Bila dalam kurun waktu itu kondisi suami membaik dan bisa kembali menafkahi batin, pernikahan boleh dilanjutkan dan jika tidak maka hendaknya keduanya diberi opsi cerai. Pendapat ini banyak diamini oleh sejumlah kalangan. Di antaranya, al-Auza’i, al-Laits, Hasan bin Hayyi, Abu Hanifah, Malik, dan Syafi’i.
Namun demikian, secara detailnya terdapat perbedaan di kalangan mazhab. Mazhab Hanafi berpandangan, konteks riwayat Sa’id bin al- Musayyib itu berlaku bila sang suami memberikan nafkah. Jika tidak memberinya dan istri masih gadis maka perlu kiranya beberapa wanita lain menilai, apakah ia pernah dikumpuli suami atau tidak. Sedangkan, apabila sudah janda maka keputusan bergantung pada suami dan tak perlu menunggu waktu satu tahun dan tidak juga dapat diceraikan orang lain di antara keduanya.

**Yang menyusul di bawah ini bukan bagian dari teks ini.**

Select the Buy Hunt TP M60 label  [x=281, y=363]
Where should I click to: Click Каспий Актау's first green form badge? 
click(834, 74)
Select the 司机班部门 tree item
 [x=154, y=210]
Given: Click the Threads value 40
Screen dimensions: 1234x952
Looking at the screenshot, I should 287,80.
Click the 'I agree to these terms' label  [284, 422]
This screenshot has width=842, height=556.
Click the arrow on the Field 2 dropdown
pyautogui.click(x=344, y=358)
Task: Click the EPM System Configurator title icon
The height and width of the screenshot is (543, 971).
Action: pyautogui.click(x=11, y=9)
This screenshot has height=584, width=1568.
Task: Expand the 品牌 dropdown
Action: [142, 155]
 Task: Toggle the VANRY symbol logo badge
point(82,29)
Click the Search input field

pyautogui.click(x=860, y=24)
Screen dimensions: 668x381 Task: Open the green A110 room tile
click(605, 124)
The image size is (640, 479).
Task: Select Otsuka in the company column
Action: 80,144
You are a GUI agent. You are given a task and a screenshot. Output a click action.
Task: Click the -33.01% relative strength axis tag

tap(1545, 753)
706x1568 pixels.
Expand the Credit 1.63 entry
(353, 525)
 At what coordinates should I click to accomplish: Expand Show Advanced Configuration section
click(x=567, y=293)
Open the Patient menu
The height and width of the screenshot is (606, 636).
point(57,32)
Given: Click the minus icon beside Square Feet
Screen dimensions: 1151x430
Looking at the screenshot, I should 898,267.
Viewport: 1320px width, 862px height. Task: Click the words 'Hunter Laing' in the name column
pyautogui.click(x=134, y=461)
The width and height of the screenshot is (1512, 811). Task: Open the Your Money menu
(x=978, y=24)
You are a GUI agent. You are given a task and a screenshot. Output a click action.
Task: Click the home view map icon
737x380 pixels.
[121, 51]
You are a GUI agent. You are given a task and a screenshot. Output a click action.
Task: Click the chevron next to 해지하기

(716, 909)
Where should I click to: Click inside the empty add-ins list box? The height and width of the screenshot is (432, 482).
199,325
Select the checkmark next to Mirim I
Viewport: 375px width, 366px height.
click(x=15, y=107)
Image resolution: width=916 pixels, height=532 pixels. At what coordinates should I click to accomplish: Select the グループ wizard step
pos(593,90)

Sedangkan, mazhab Maliki berpendapat, keputusan berada di tangan suami disertai dengan sumpahnya, jika ia benar-benar mengaku telah menggaulinya. Sedangkan, Mazhab Syafi’i berpandangan, keputusan berada di tangan suami di sertai dengan sumpahnya jika ternyata ia tidak pernah melakukan persetubuhan dengan istrinya maka istrinya dimintai sumpah dengan selanjutnya keduanya diceraikan. Jika kesaksian dari beberapa wanita menyatakan ternyata berdusta dan sang suami bersumpah bahwa ia telah menyetubuhinya maka wanita itu tetap menjadi istrinya.
Menurut Abu Tsaur, bila seorang suami mengalami impotensi maka diberikan waktu tungu bagi kelangsungan rumah tangganya. Kemudian, keduanya dapat diceraikan meskipun suami tersebut sudah menggaulinya. Sebuah riwayat dari ‘Urwah bin Zubair menyebut Aisyah pernah memberitahukan kepada Rasulullah bahwa Rifa’ah al-Quardzi telah menceraikan istrinya. Kemudian, istrinya menikah dengan Abdur rahman bin Zubair.
Aisyah berkata, “Demi Allah, apa yang ada padanya hanya seperti ujung kain ini-ia me megang ujung kain jilbabnya-lalu Rasulullah pun tersenyum sembari tertawa dan bersabda, ‘Barangkali kamu ingin kembali kepada Rifaa? Tidak boleh, sehingga kamu merasakan madunya dan ia merasakan madumu.’” (HR Muslim).